Some took to Settled Cultivation:
Many tribes had started to settle rather than relocating from place to place. They started to use the plough and started gaining rights over the land they stayed on.
Few tribes, such as Mundas, perceived the clan rights over land and claimed that the land belonged to the entire clan.
British authorities saw settled tribes like the Gonds and the Santhals as more civilized than hunter-gatherers or shifters.
Recovery of a large amount of taxes was also done from tribal people, and in the case of non-payment of revenue, their land was snatched away, and it became a cause of conflict.
How Did Colonial Rule Affect Tribal Lives?
What happened to Tribal Chiefs?
Prior to the arrival of the British, tribal chiefs enjoyed economic power and had the right to manage and govern their territories.
Under British rule, the activities and authority of tribal chiefs altered as they were allowed to maintain their land titles but lost their administrative privileges and were made to accept the laws of the British in India.
The rules laid down by the British had also taken over the privilege and power to manage the forest area.
What happened to the Shifting Cultivators?
The British were unhappy with the shifting cultivators as it was difficult to rule an unsettled community.
The British wanted a regular source of revenue for the state and established land settlements.
The British effort to settle down the Jhum cultivators was not very successful in the North-Eastern part of India, as the soil was not adequately fertile.
Having faced widespread protests, the British had to permit them the right to continue to cultivate in some parts of the forest.
In most of the central parts, the Jhum cultivation was forbidden and the land was allocated for cultivation.
Forest Laws and their Impact:
The identity of tribal communities was directly linked to the forest.
The British stretched their authority over all forests and claimed them as state property.
Reserved forests were intended for timber production by the British, but the forest village was settled within the forest for cheap labour.
People were not allowed to move freely or practice Jhum cultivation in the reserved forests.
This law had an impact on the very survival of tribals since they depended mainly on forests and their products.
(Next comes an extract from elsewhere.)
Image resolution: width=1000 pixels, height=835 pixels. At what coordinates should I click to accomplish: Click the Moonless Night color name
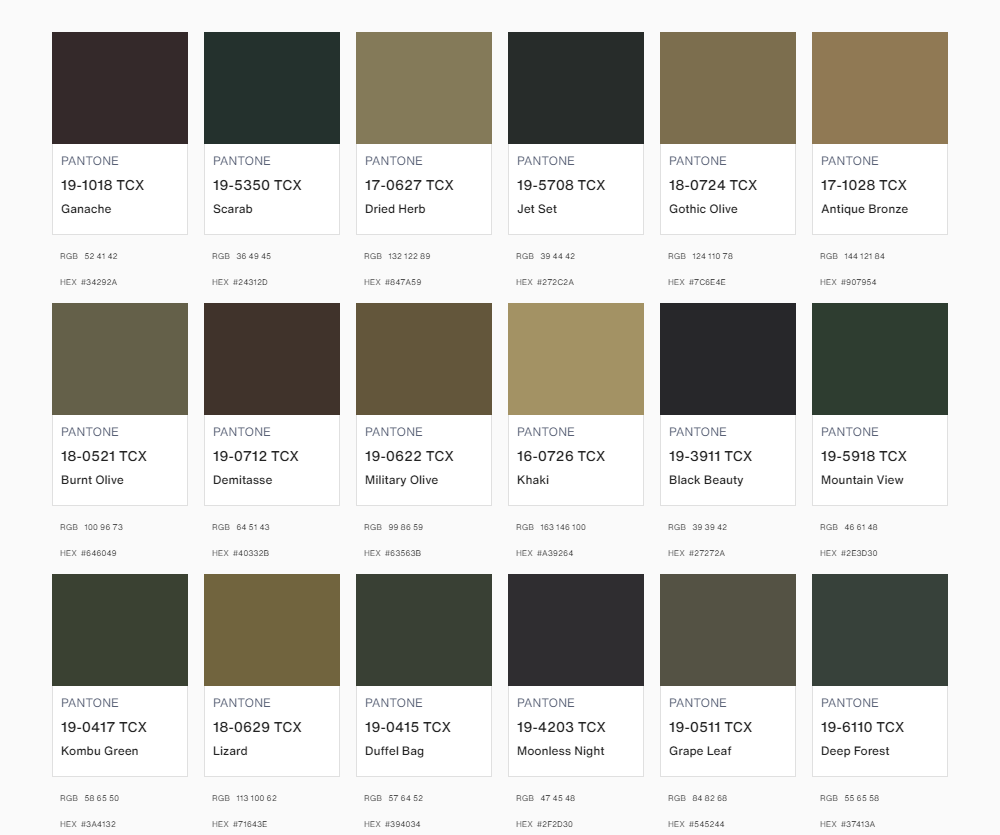561,751
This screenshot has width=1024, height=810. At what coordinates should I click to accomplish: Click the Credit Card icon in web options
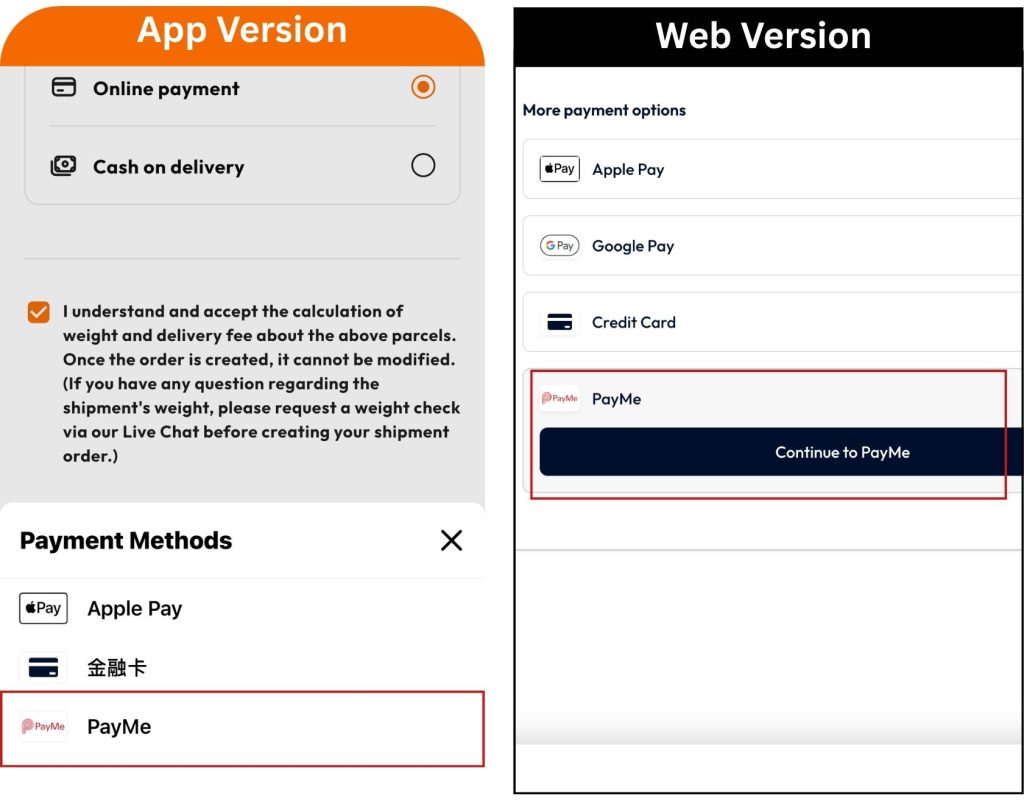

Many tribal groups responded to colonial forest laws and surged in open rebellion.
Problem With Trade:
In the 19th century, tribal communities found traders and money lenders arriving into the forest, offering loans to tribal people and asking them to work for wages. This led to the trapping of tribal people in the vicious debt trap and intensified the misery of their lives.
Indian silk was in high demand in European markets in the 18th century.
The Hazaribagh Santhals cultivated cocoons. The traders invested in their agents who offered loans to the tribal communities and obtained the cocoons.
Coconuts were shipped to Burdwan or Gaya to be sold at 5 times the price.
Different crops grown by tribal people were taken over by traders at lower prices and sold in the market at higher prices.
Search For Work:
The sufferings of the tribal people who had to get away from their homes in search of work were even worse.
Natives have been recruited in great numbers to work for tea plantations and coal mines via low-wage contractors, preventing them from returning home.
A Closer Look
A movement started under the governance of Birsa Munda.
The British authorities were concerned that the Birsa movement's political aim was to drive out missionaries, money lenders, Hindu landlords, and the government, and to establish a Munda Raj with Birsa at its top.
Birsa Munda was arrested in 1895.
He was released in 1897 and travelled to many villages to gather support. He encouraged people to destroy 'Ravana', i.e., Dikus and Europeans and to establish a tribe under his leadership.
In 1900, Birsa passed away due to cholera and the movement died away.
The British made the laws stricter so that the moneylenders could not really exploit the tribes by stealing their lands.
Did You Know?
‘Abua raj ster jana, maharani raj tundu jana’ is the slogan by Birsa Munda, which is still famous in Eastern India.
‘Gandhi Se Pehle Gandhi’ is a motion picture released in 2008 based on the life and activities of Birsa Munda.